§ Try it
Output the records below verbatim, minus the pictures.

(Stored data)
____________________
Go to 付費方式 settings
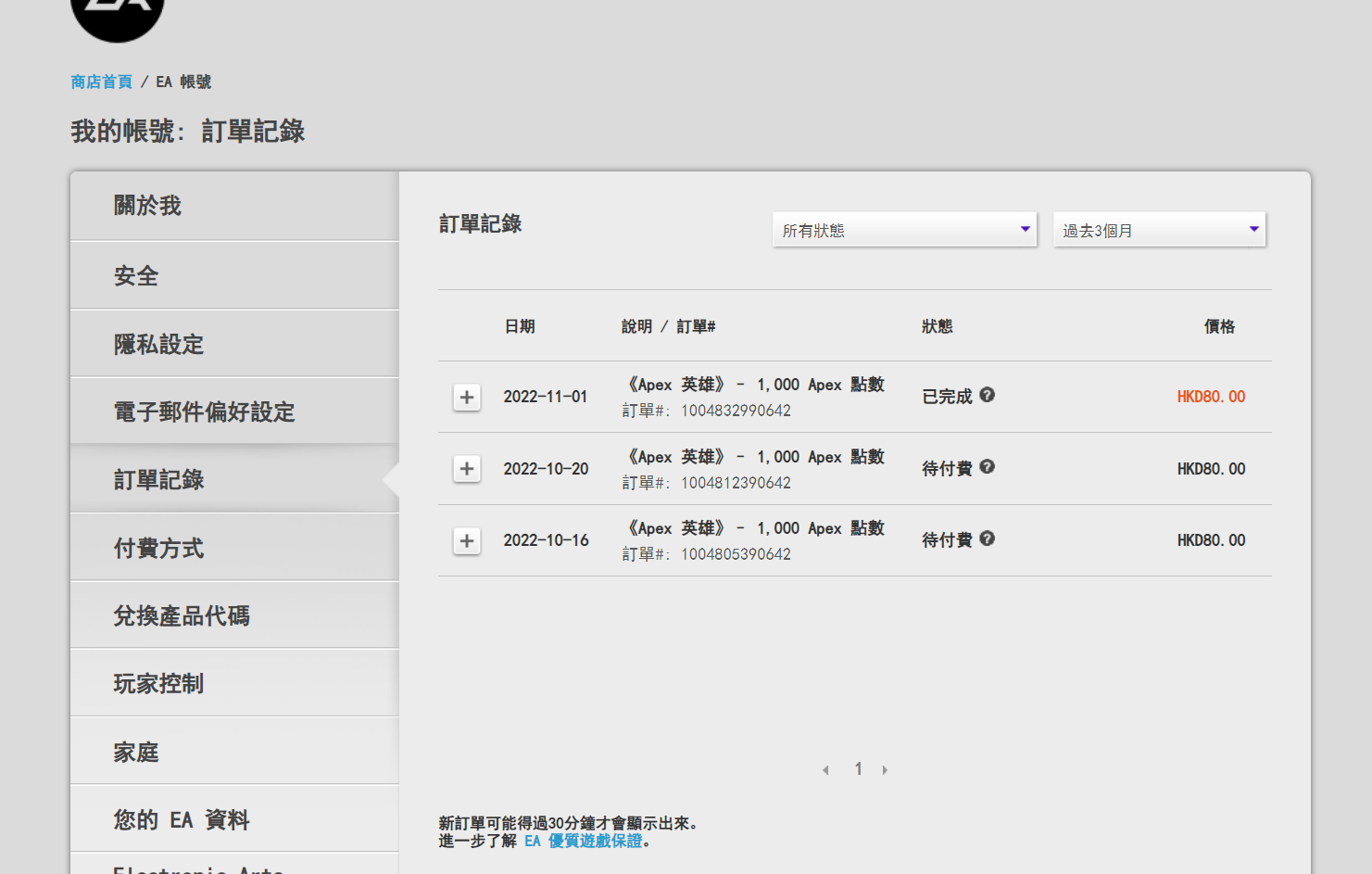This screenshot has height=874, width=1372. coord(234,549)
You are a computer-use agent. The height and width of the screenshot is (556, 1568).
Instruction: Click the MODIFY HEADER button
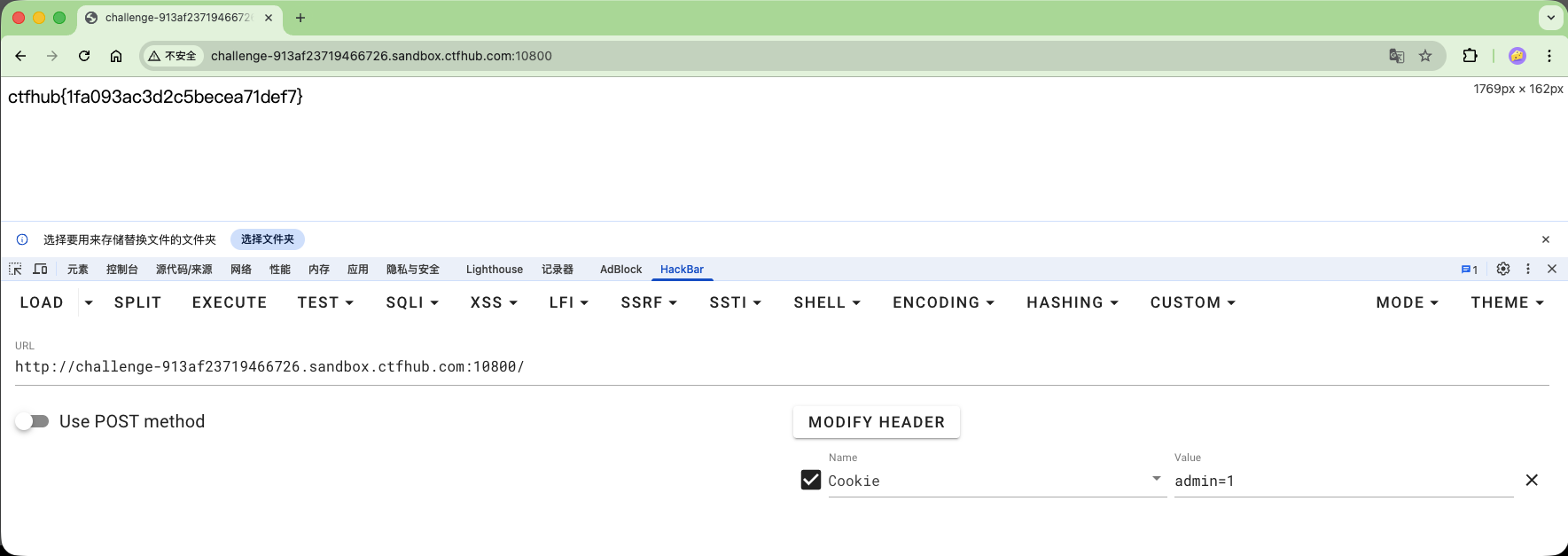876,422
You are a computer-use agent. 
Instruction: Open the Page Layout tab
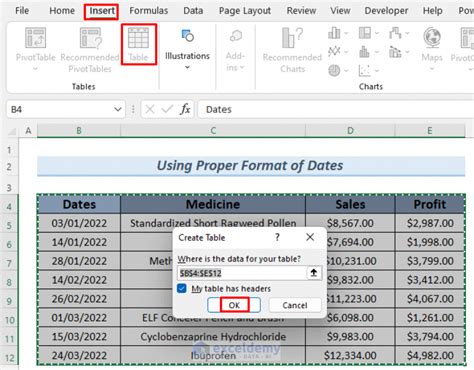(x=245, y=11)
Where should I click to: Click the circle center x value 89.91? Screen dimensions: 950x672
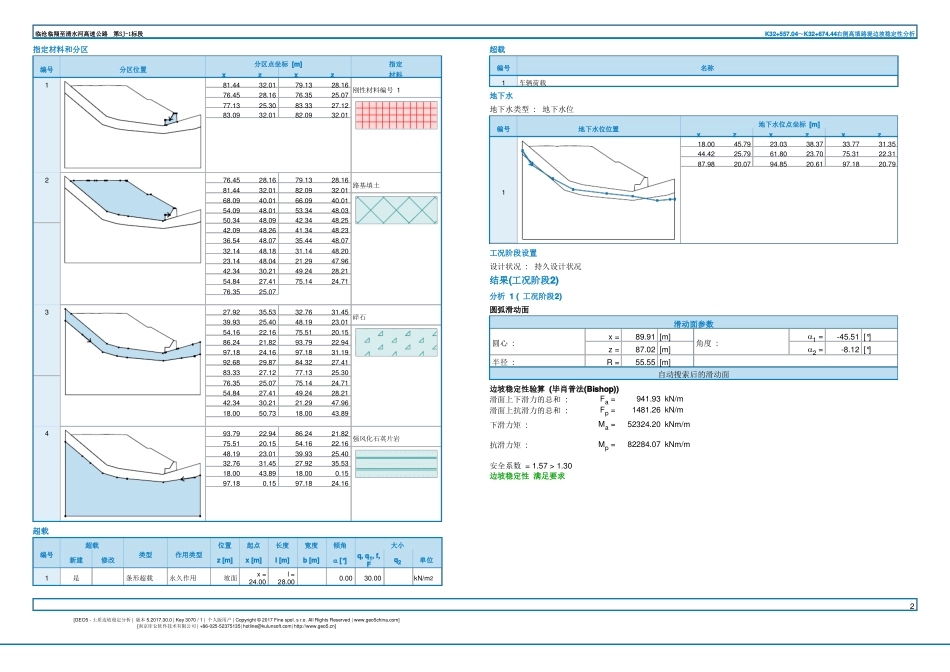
____________________
§ Response area
Go to 付費方式 settings
This screenshot has height=874, width=1372. coord(234,549)
You are a computer-use agent. The height and width of the screenshot is (556, 1568).
Instruction: Click the MODIFY HEADER button
876,422
You are a computer-use agent. 
Instruction: Open the Page Layout tab
(x=245, y=11)
Where should I click to: Click the circle center x value 89.91? Screen dimensions: 950x672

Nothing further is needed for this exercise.